Yes, it's DEATH talking to you, but he's just the framing device. It might just be the lawyer's guilty conscious. It was a VERY low key story that I kept small and personal, but I would say it was very intense. There was no 'best part'. Just a meal, and meal, and a meal and a meal.
You don't know what your reader will love. Each 'meal' is different, so some readers would like the part about the revenge plot, others about the redemption, another about the learning to overcome loss. You don't know if you 'best' is going to be what your reader thinks is best, so ultimately, you should try to make sure there are other parts that are 'good' as well. It's okay if you follow up the saving of the world with trying to figure out how to cook pudding, if the Cooking Pudding Plotline ties in with everything else and gives the reader something to enjoy.
Now, that's not easy to do, but that's what being an author is about, learning how to get inside the mind of your reader.
Don't tell your reader 4. NOBODY WANTS TO BE TOLD FOUR. Tell your reader 2+2. Let him say to himself, '4'. Because maybe you framed 2+2 as 4, but to some readers, 2+2 will mean, 'I should go talk to my father before he dies. We've been drifting apart. Thank you for helping me to come to terms with my own anger towards him and how he treated mom as she was dying of cancer.'
Did you mean that? No. You intended 4, but to that one reader, it was life changing. You can't do that on purpose, but you can try. You can set things up that way. And that's why I think you need to re-evaluate what you think is "the point in your story that you have been looking forward to the most"
Every point should be something you look forward to.
Every word should do double duty. It should have multiple meanings. Each scene should have a purpose, and then another purpose. Each character should be a story in and of themselves. Each success to be celebrated, every failure to be regrettable, every loss to be morned.

(GIVEN INFORMATION):
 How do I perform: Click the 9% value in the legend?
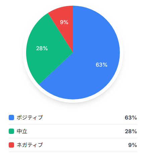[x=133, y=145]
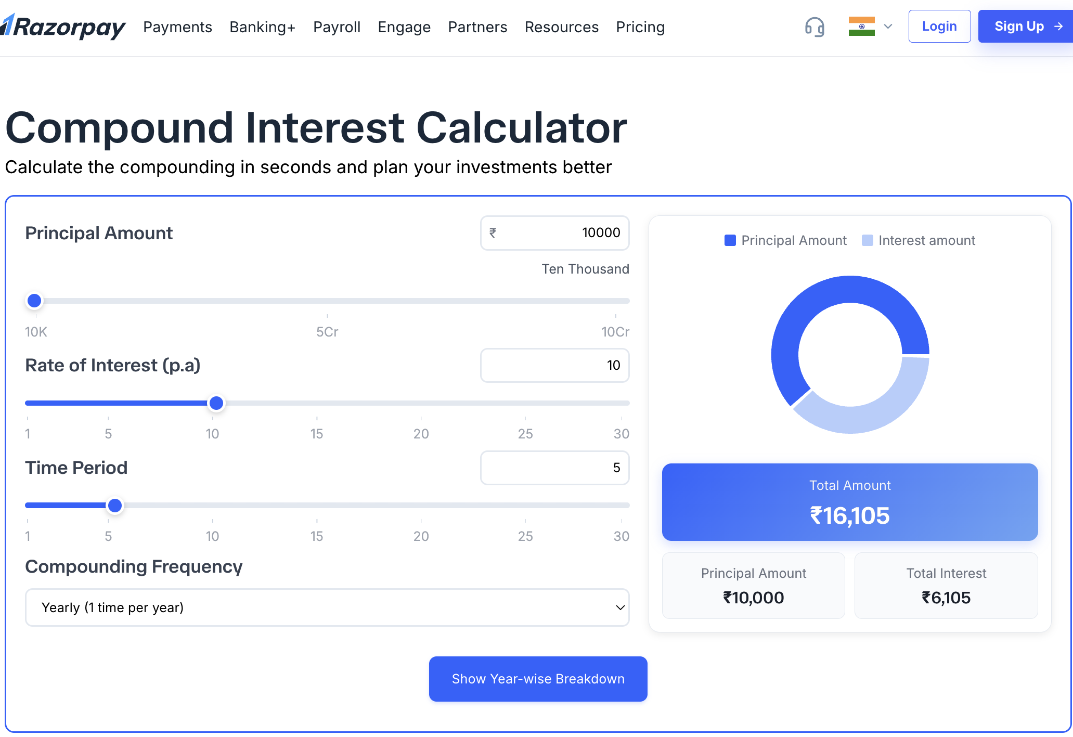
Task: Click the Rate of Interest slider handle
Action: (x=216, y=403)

==

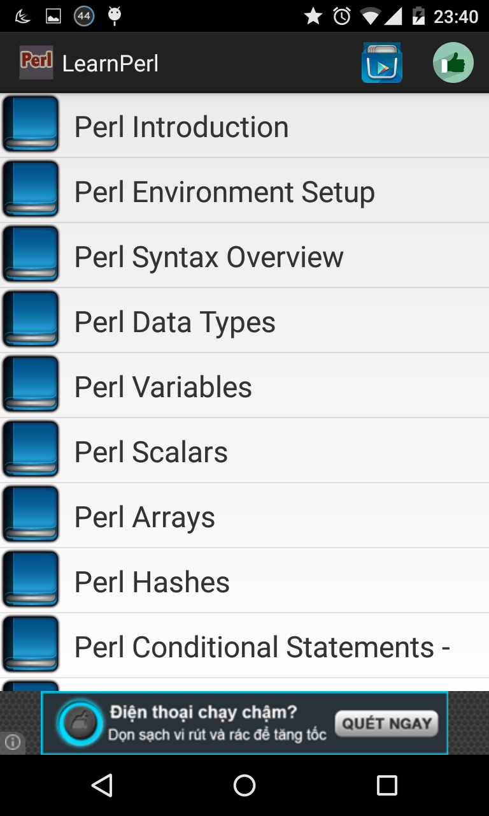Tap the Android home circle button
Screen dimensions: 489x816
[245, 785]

(INSTRUCTIONS):
1. Output the part of the writing advice text that runs from "You don't know what" up to and including "something to enjoy.".
2. Pick up the writing advice text about engaging readers at the point where it stops, and extend it.

(TASK-BY-TASK ANSWERS):
1.
You don't know what your reader will love. Each 'meal' is different, so some readers would like the part about the revenge plot, others about the redemption, another about the learning to overcome loss. You don't know if you 'best' is going to be what your reader thinks is best, so ultimately, you should try to make sure there are other parts that are 'good' as well. It's okay if you follow up the saving of the world with trying to figure out how to cook pudding, if the Cooking Pudding Plotline ties in with everything else and gives the reader something to enjoy.

2.
Should be.
But if you do that, your reader will burn out. Too much and they burn out. Some readers will love an intense flame, some want a slow burn. So while it's great to have everything be amazing, mundane scenes, normal things, slow things are just as important. I guess that's why I have a problem considering 'running out of things to write' to be an issue. My story exists, but the rhythm is how I write. The building tension, the release, the small bites, the bitter pill and the sweet snack. What the story is isn't nearly as important and HOW it is written. If you focus on the 'How' of the crescendos and lows, the hills and valleys, you'll notice that what you write almost writes itself.
Then do yourself a favor, and go back and throw half of it out.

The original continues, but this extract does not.